> **Information given**:
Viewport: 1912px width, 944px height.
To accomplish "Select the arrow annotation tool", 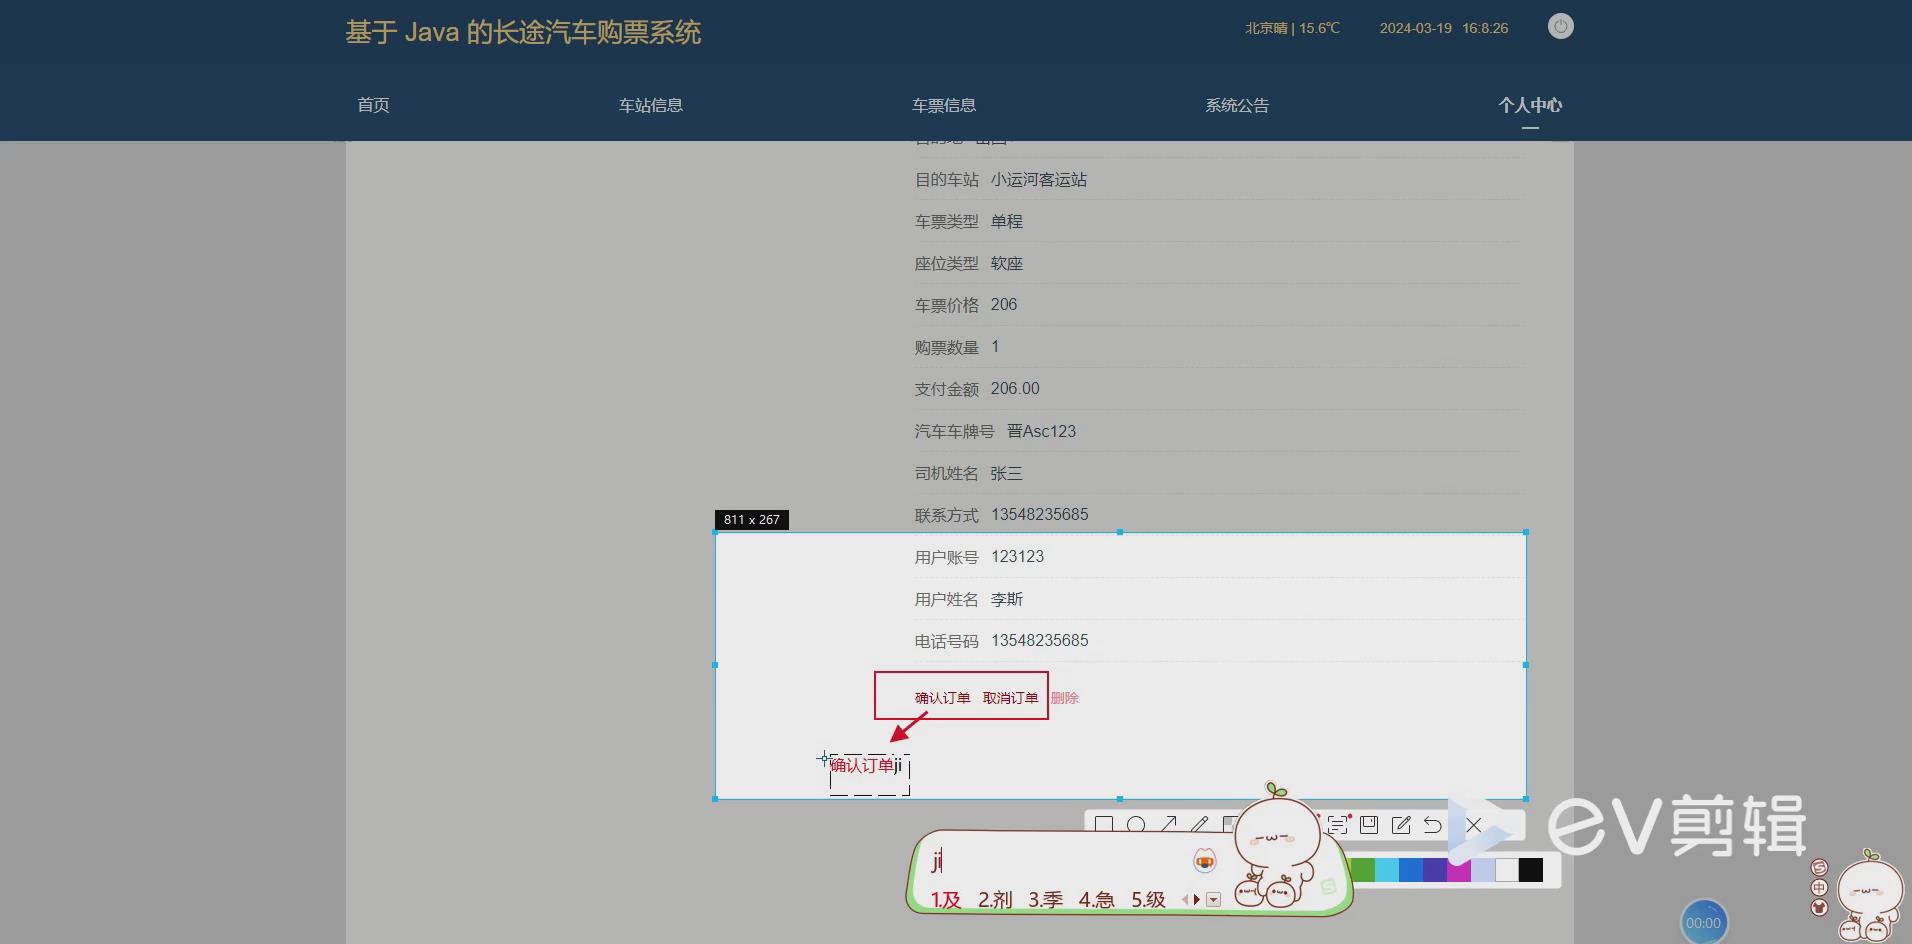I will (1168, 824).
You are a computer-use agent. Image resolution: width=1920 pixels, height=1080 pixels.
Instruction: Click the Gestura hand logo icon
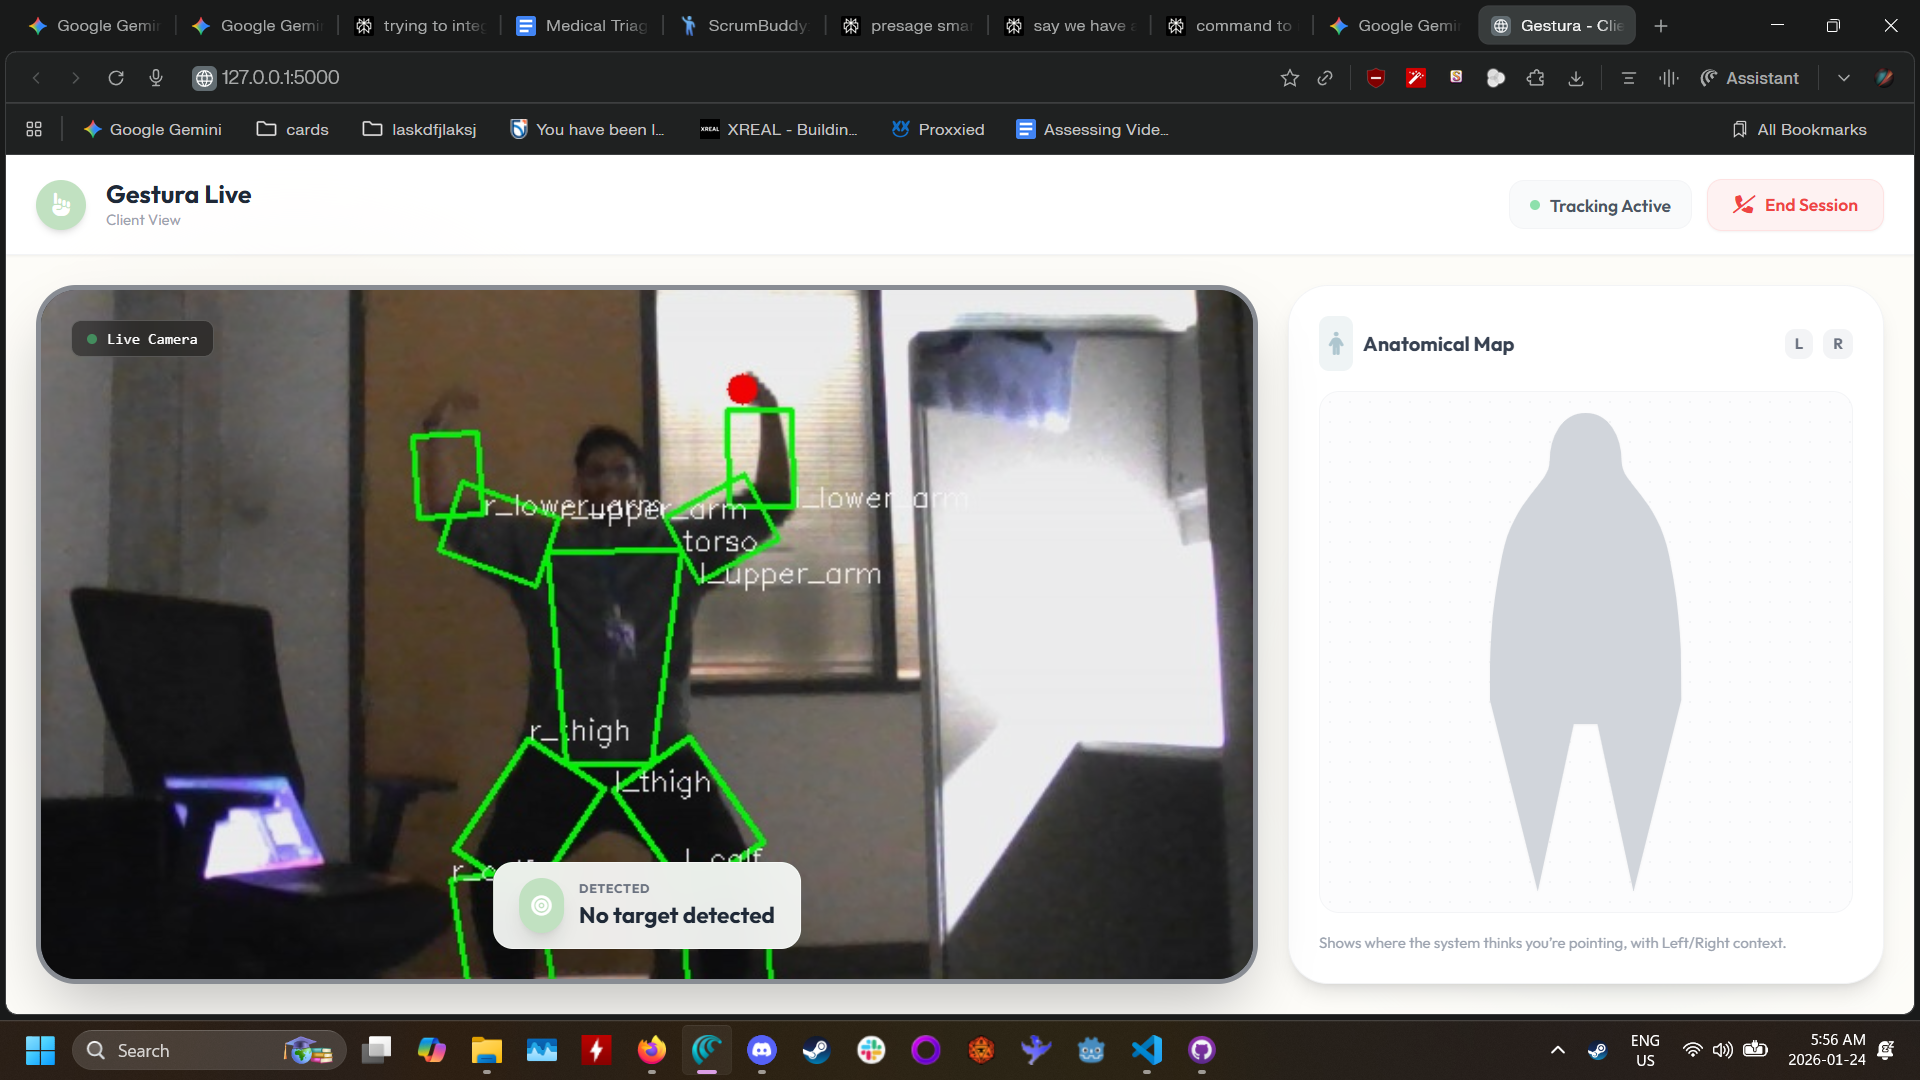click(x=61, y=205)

> **Requirement**: The string "height" may appear in lines of the listing above; tally those lines and give the number only.

> **Task output**: 2